### What you should do
From the entries below, please output exactly the lines starting at the one containing "Instruction: Switch to the Companies tab" and ending at the one containing "Given: Click the", both included.

The data: Begin

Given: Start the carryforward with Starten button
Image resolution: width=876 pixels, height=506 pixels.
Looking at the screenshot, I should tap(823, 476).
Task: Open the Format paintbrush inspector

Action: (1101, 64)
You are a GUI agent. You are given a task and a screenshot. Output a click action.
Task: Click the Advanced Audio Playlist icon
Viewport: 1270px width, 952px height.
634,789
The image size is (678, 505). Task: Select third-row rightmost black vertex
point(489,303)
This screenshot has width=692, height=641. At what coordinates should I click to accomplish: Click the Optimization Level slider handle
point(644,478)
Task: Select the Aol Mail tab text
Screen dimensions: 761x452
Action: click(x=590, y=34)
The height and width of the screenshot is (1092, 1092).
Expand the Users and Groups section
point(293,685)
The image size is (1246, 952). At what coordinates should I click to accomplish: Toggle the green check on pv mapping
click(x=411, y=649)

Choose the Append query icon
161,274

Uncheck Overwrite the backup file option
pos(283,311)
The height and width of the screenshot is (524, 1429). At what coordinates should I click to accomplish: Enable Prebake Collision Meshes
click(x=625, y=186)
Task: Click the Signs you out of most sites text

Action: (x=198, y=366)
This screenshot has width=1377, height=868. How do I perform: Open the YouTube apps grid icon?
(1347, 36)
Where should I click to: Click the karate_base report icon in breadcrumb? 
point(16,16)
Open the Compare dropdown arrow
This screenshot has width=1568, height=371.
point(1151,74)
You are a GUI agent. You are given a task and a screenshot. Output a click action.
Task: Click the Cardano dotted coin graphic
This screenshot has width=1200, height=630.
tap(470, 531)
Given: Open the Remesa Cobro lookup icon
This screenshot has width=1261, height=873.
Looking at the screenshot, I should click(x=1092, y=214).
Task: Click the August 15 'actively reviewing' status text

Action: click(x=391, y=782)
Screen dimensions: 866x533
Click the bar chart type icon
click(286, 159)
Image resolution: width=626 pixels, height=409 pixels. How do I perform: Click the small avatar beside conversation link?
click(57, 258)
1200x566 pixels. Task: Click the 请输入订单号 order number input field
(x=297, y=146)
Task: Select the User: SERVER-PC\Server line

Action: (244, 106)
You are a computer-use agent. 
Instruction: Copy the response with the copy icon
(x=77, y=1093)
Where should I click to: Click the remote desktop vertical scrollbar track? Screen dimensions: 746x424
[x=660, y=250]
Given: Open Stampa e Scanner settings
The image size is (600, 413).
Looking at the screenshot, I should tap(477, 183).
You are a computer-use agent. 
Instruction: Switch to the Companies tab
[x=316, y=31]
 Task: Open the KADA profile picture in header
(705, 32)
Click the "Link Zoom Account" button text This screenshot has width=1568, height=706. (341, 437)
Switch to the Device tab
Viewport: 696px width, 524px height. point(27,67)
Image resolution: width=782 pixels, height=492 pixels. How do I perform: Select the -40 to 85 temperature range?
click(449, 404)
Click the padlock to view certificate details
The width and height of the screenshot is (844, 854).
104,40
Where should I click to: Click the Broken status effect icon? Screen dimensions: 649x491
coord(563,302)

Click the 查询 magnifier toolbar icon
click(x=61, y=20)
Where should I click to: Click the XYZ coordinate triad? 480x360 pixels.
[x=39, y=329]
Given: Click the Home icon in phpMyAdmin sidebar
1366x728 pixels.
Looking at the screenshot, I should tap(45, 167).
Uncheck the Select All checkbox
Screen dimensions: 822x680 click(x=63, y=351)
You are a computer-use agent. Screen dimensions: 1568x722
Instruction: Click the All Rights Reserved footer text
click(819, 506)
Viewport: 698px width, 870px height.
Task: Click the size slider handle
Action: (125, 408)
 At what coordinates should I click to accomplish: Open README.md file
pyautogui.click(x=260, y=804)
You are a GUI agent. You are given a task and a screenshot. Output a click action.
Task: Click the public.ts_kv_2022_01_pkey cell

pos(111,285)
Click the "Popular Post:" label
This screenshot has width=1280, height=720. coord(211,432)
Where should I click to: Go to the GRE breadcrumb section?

The data: End

### Final answer
Instruction: Switch to the Companies tab
[x=316, y=31]
 Task: Open the KADA profile picture in header
(705, 32)
Click the "Link Zoom Account" button text This screenshot has width=1568, height=706. (341, 437)
Switch to the Device tab
Viewport: 696px width, 524px height. point(27,67)
Image resolution: width=782 pixels, height=492 pixels. How do I perform: Select the -40 to 85 temperature range?
click(449, 404)
Click the padlock to view certificate details
The width and height of the screenshot is (844, 854).
104,40
Where should I click to: Click the Broken status effect icon? Screen dimensions: 649x491
coord(563,302)

Click the 查询 magnifier toolbar icon
click(x=61, y=20)
Where should I click to: Click the XYZ coordinate triad? 480x360 pixels.
[x=39, y=329]
Given: Click the Home icon in phpMyAdmin sidebar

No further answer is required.